## TASK STATEMENT
Copy each of the records below word for word, leaving out the pictures.

Rows from a dataset

%%

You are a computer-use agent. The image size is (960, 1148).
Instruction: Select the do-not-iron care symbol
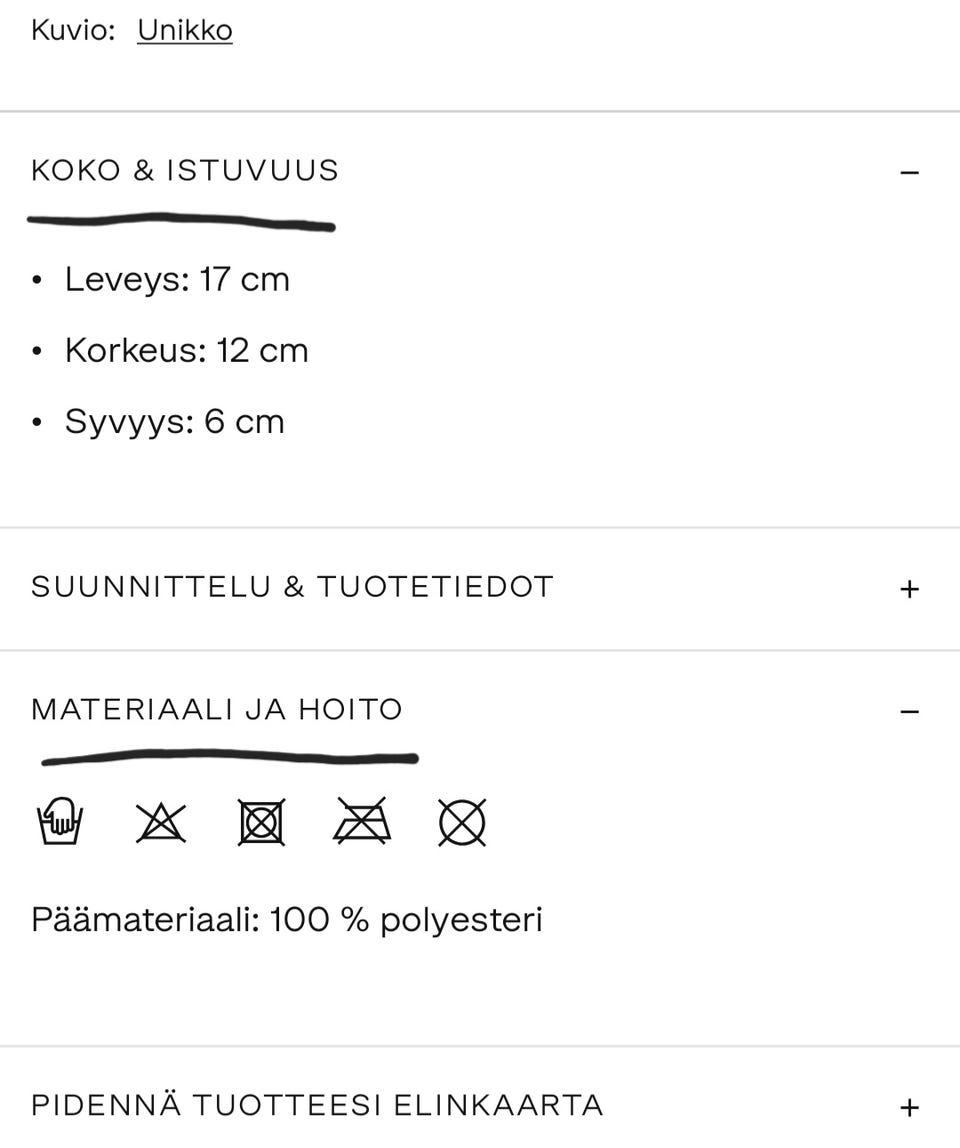(x=362, y=822)
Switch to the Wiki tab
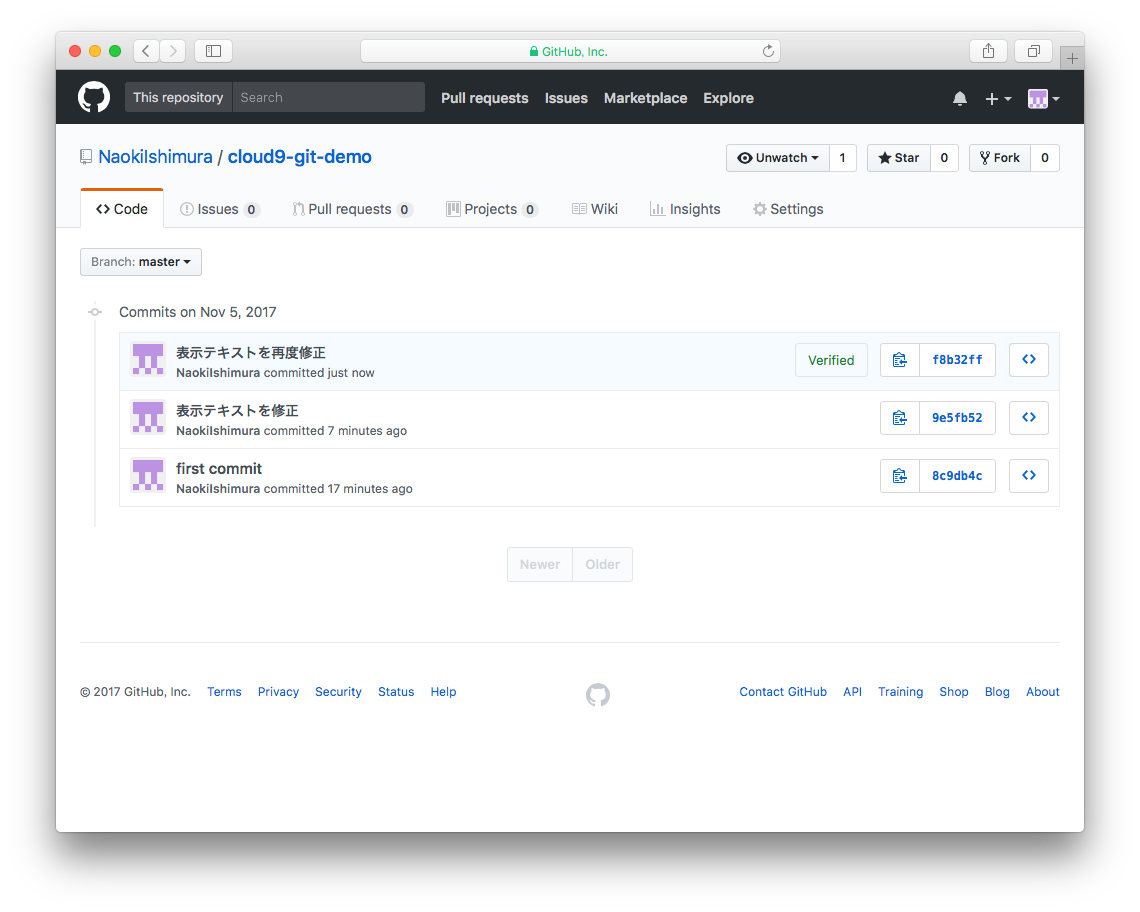 point(595,208)
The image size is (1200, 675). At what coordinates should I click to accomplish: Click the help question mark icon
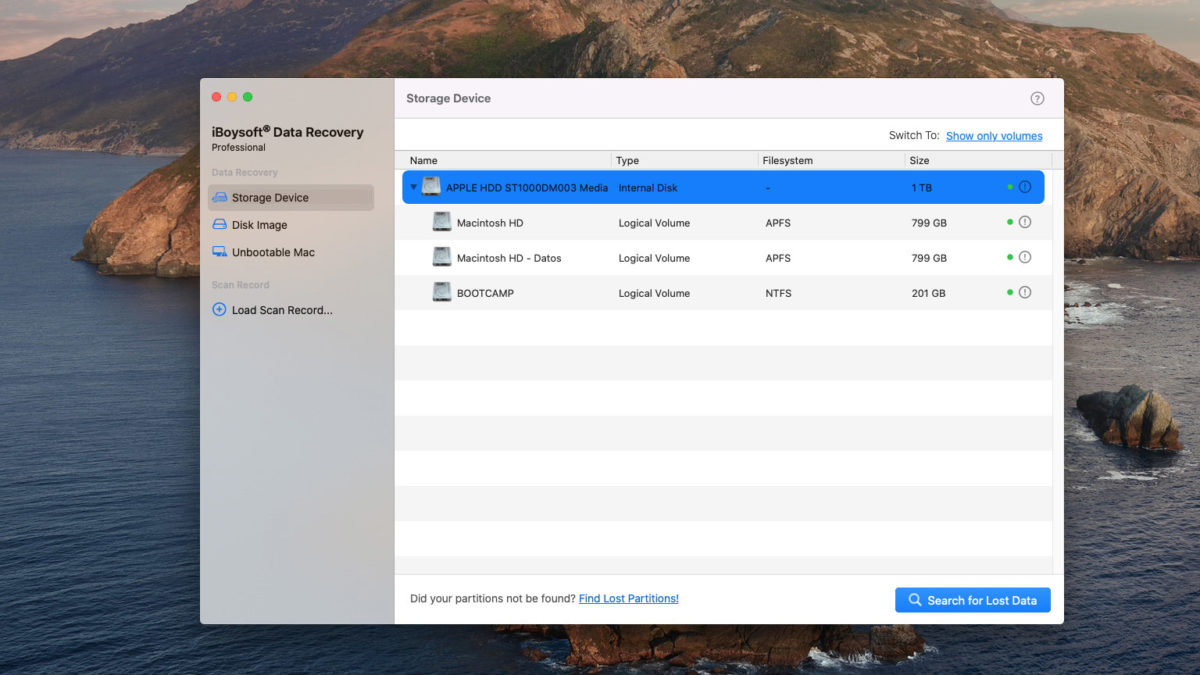pos(1037,98)
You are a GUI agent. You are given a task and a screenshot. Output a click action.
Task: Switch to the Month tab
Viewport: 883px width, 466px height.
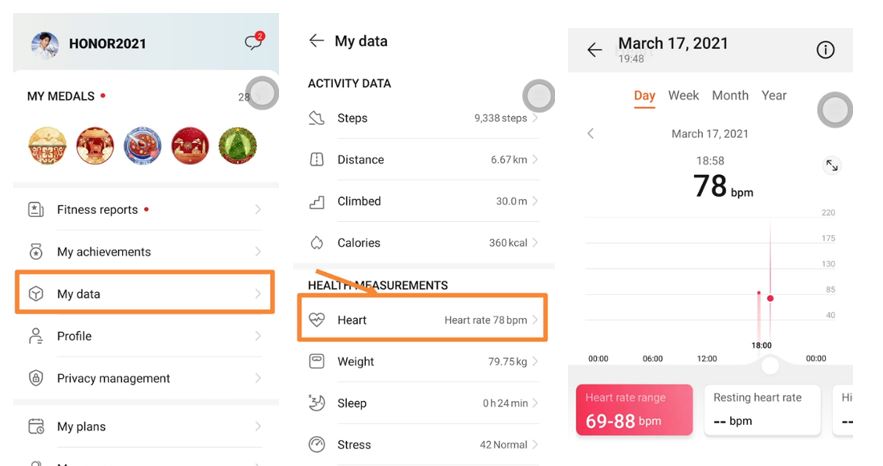click(x=730, y=96)
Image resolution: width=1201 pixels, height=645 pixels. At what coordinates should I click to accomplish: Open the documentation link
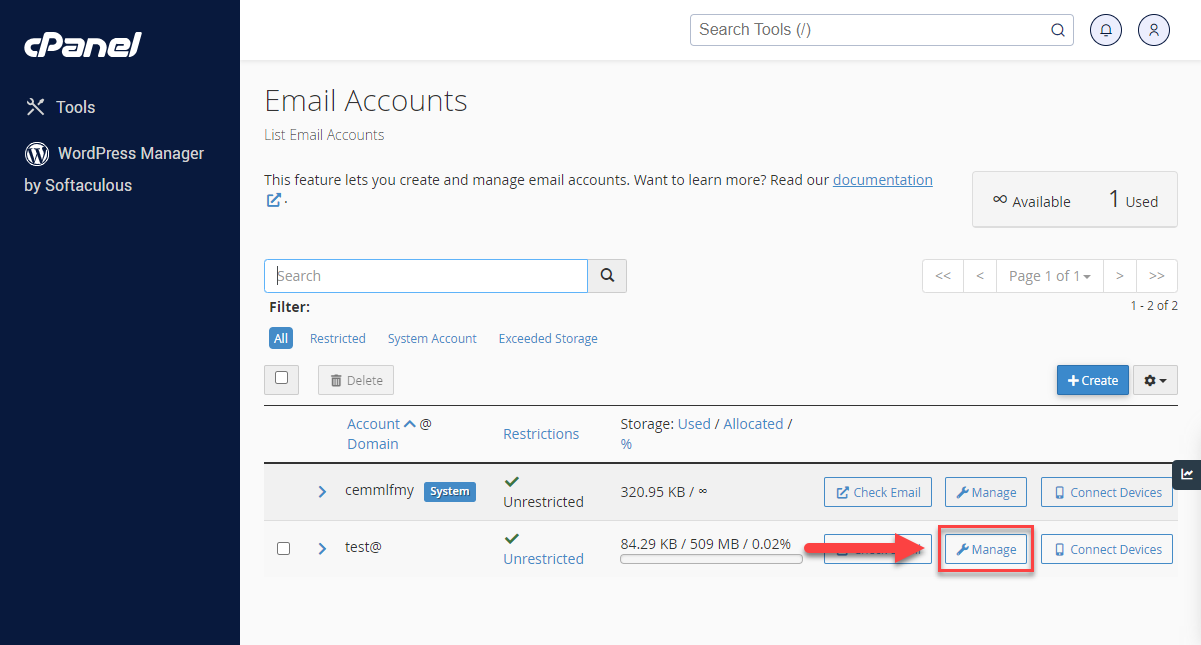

%%

## RESPONSE TO THIS TASK
You are a computer-use agent. The image size is (960, 1148).
Instruction: Select the do-not-iron care symbol
(x=362, y=822)
Switch to the Wiki tab
 point(595,208)
The image size is (1200, 675). At what coordinates should I click to accomplish: Click the help question mark icon
pos(1037,98)
You are a GUI agent. You are given a task and a screenshot. Output a click action.
Task: Switch to the Month tab
Viewport: 883px width, 466px height.
click(x=730, y=96)
Image resolution: width=1201 pixels, height=645 pixels. At what coordinates should I click to accomplish: Open the documentation link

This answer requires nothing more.